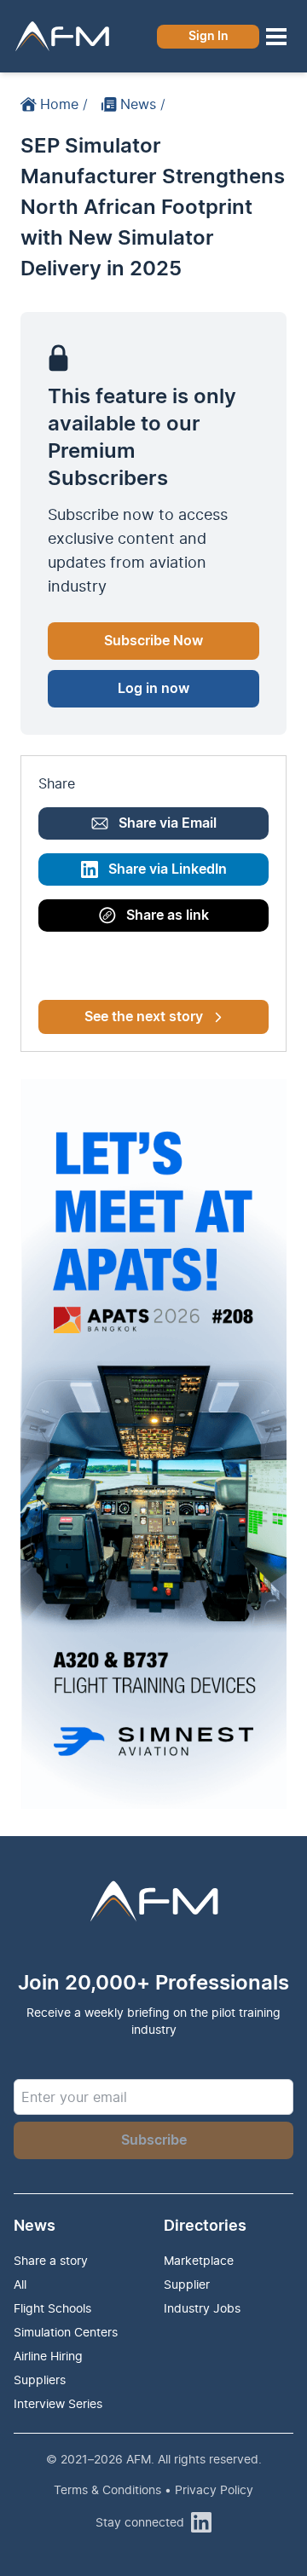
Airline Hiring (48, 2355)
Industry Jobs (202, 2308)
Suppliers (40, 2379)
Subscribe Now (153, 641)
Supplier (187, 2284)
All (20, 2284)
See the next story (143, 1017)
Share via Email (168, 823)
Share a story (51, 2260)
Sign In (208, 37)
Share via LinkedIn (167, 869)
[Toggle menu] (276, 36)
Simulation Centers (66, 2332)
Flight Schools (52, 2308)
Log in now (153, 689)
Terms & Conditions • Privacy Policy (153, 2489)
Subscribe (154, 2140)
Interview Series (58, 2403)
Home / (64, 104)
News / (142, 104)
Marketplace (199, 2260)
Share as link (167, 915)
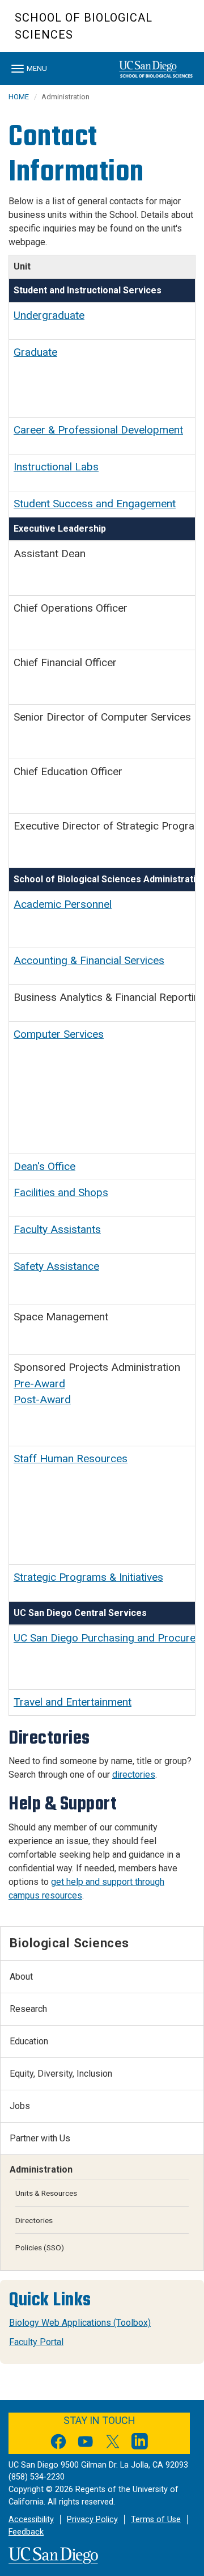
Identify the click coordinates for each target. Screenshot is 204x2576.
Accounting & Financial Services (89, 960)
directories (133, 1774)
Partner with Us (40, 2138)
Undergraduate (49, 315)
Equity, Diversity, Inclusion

What is required ▸ The result should be a transcript of the lines from the line containing "Flight Schools (52, 2308)" through the end of the listing above, exact, inclusive, and without pictures.

Exercise solution ▸
Flight Schools (52, 2308)
Log in now (153, 689)
Terms & Conditions • Privacy Policy (153, 2489)
Subscribe (154, 2140)
Interview Series (58, 2403)
Home / (64, 104)
News / (142, 104)
Marketplace (199, 2260)
Share as link (167, 915)
Identify the click coordinates for each target. Screenshot is 204x2576.
Accounting & Financial Services (89, 960)
directories (133, 1774)
Partner with Us (40, 2138)
Undergraduate (49, 315)
Equity, Diversity, Inclusion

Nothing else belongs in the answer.